TO DO
In the records below, find the line containing "You are a computer-use", then print it and every following line exactly, through the last, without pictures.

-- EXTRACTED MATERIAL follows --

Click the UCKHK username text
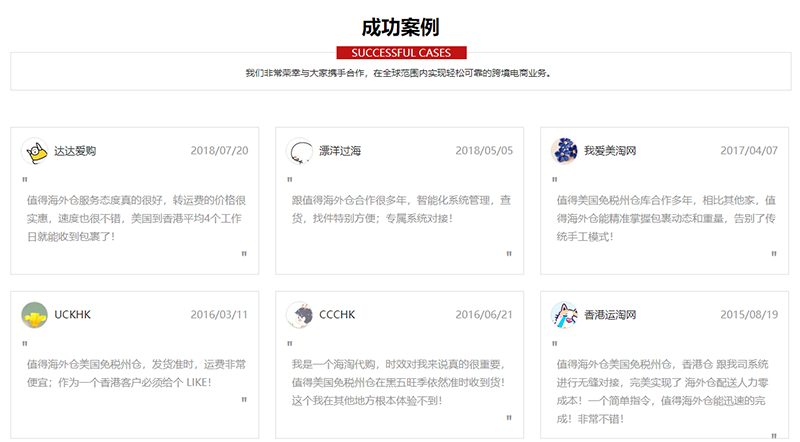Viewport: 800px width, 442px height. coord(73,315)
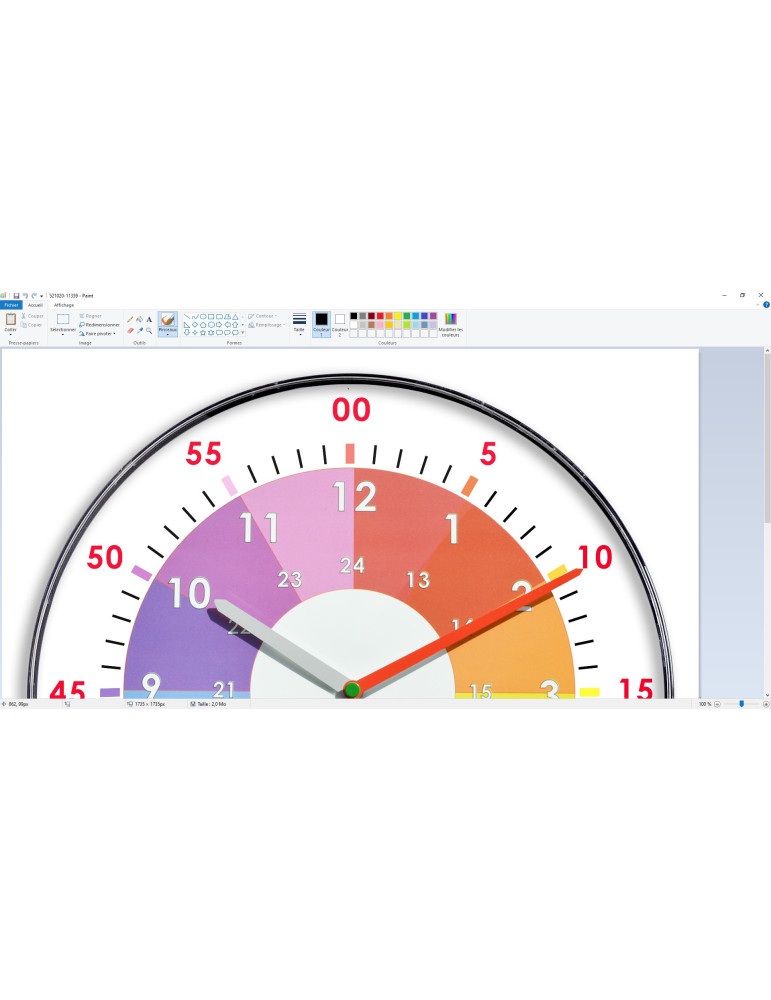Viewport: 771px width, 1000px height.
Task: Switch to the Affichage tab
Action: point(64,304)

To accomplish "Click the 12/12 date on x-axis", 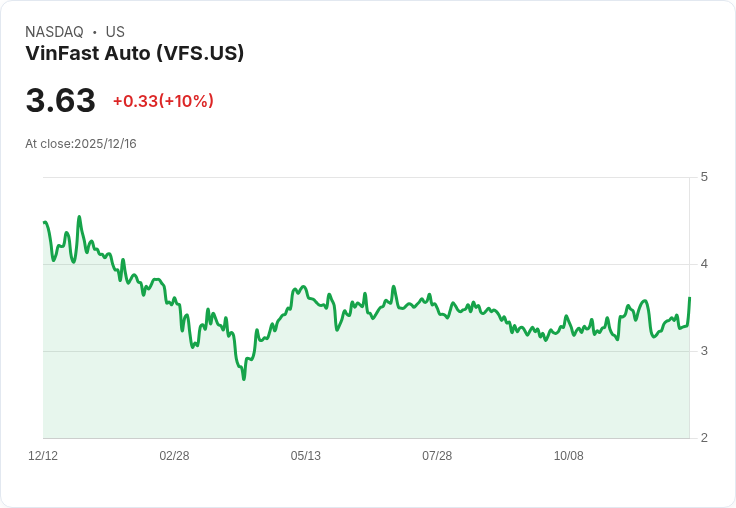I will 43,456.
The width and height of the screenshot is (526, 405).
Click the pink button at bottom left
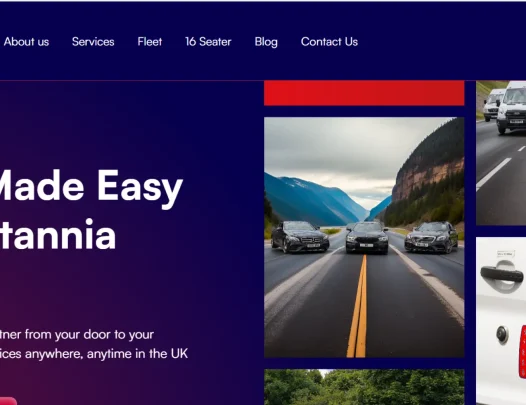tap(7, 401)
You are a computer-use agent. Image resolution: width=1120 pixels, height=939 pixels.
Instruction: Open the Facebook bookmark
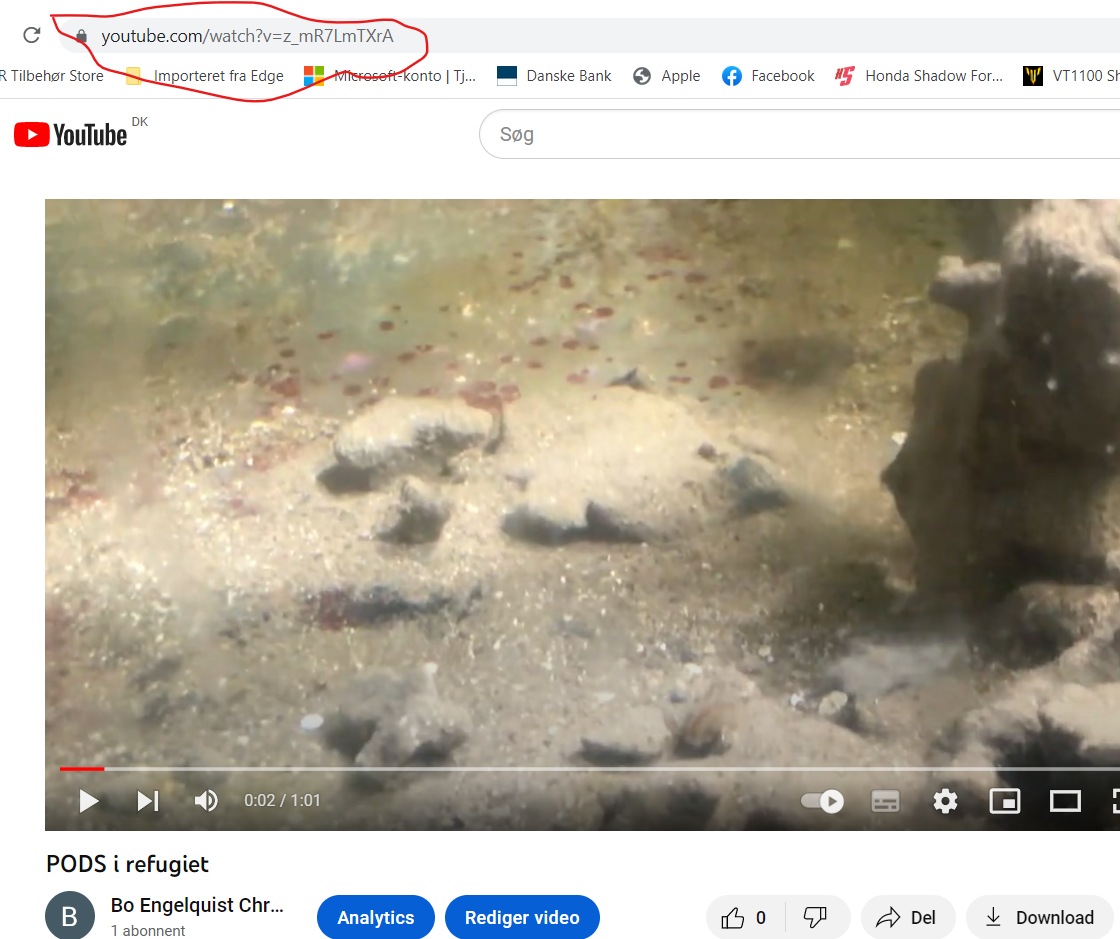[769, 76]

-- EXTRACTED MATERIAL concluded --

SOLUTION TO THIS EXERCISE
You are a computer-use agent. Image resolution: width=1120 pixels, height=939 pixels.
Instruction: Open the Facebook bookmark
[769, 76]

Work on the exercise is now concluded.